Elektrik Aksamı Arızalı Araç / Emsal Karar İncelemesi-11

arızalı araç avukat

Elektrik Aksamı Arızalı Araç

Elektrik aksamı arızalı araç ile ilgili bir Yargıtay kararı incelemesi…

Aşağıdaki karar, bir tüketicinin sıfır kilometre olarak satın aldıktan sonra, CD çalarının çalışmaması, aracın radyo, elektrik ve akü problemleri nedeniyle birden fazla defa sorun çıkarması ve bu arızaların servis tarafından giderilmesi fakat bluetooth özelliği bulunup handsfree şeklinde kullanıma uygun olduğu iddiasına rağmen cep telefonunun araçtaki bu sistem tarafından desteklenmemesi gibi sebepler ile, aracın ayıpsız misli ile değiştirilmesi, bunun mümkün olmaması halinde ise  elektrik aksamı arızalı aracın iadesi ile araç için ödediği bedelin ödeme gününden itibaren işleyecek faizi ile birlikte tahsiline ve uğradığı mağduriyetin giderimi için manevi tazminatın tahsiline yönelik açılan davaya ilişkindir.

Elektrik Aksamı Arızalı Araç Dava Süreci

Mahkeme, önce, aracın ayıpsız misli ile değiştirilmesine karar vermiş bu karar, Yargıtay tarafından, bedelde indirim seçeneğinin değerlendirilmesi gerektiği gerekçesiyle bozulmuştur.

Ayıplı Araçlarda Tüketici Hakları isimli makalemizde belirtildiği üzere tüketicinin bir arıza karşısında seçimlik hakkı kullanılmakla tükenen cinstendir. Bu davaya ilişkin olarak değerlendirmek gerekirse, tüketici, aracın CD çalarının çalışmadığını, radyo, elektrik ve akü problemleri nedeniyle birden fazla defa sorun çıkardığını ifade etmiş fakat bu sorunları servis tarafından giderilmiştir. O halde tüketicinin bu sorunlar açısından aracın misliyle değiştirilmesi talebi haksızdır. Zira bu sorunlar açısından zaten ücretsiz onarım hakkını kullanmıştır.

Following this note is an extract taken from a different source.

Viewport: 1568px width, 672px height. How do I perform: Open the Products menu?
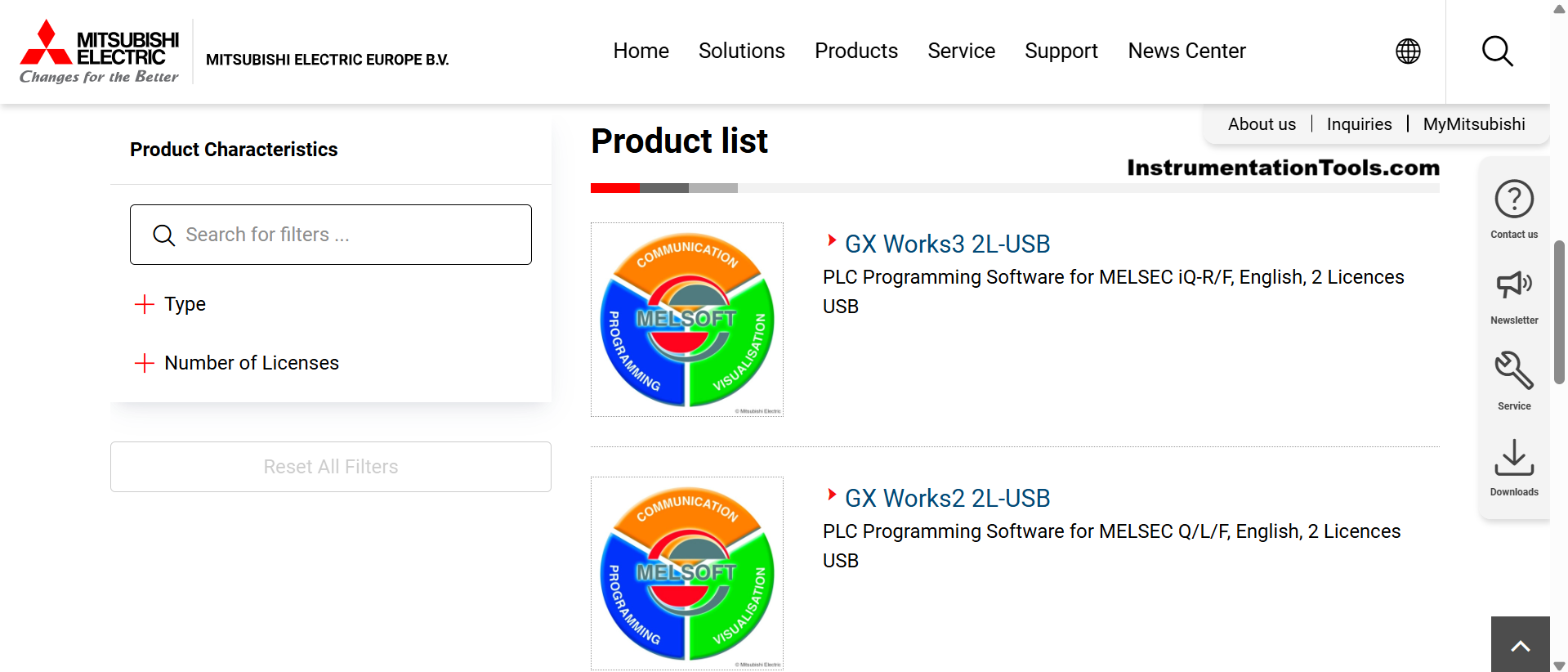[856, 51]
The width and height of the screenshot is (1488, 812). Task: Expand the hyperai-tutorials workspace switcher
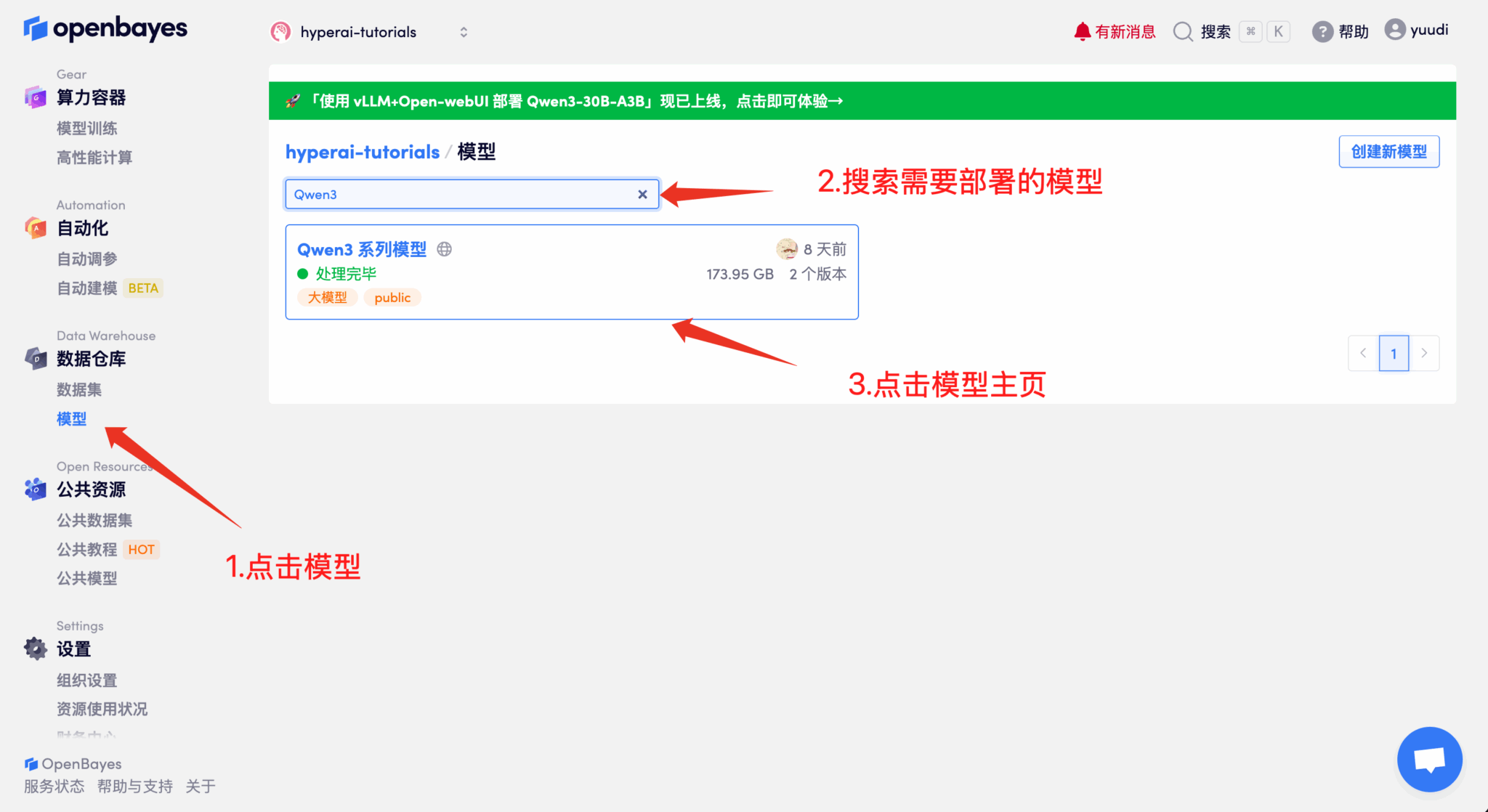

Bununla birlikte, tüketicilerin bu tür davalarda sıklıkla yaptıkları bir başka hata da satıcı veya ithalatçıdan manevi tazminat talep etmektir. Bu tür davalar, tüketicilerin kişilik haklarına zarar vermeyen sorunlara ilişkindir. O halde bu davalarda manevi tazminat talep edilemez. 

Bu dava için tüketicinin elinde kalan tek geçerli sebebi, aracın bluetooth özelliği bulunmasına rağmen telefonunun bu özelliği desteklememesidir. Eğer satıcı, aracın bu özelliğinin, bazı telefonlar tarafından desteklenmediğini belirtmemişse, bu durumda tüketici haklıdır ve elindeki telefonun bu özelliği desteklememesi sebebiyle dava açabilir. Burada sorun yoktur. Sorun, satış bedelinden indirilecek miktarın nasıl tespit edileceği noktasındadır.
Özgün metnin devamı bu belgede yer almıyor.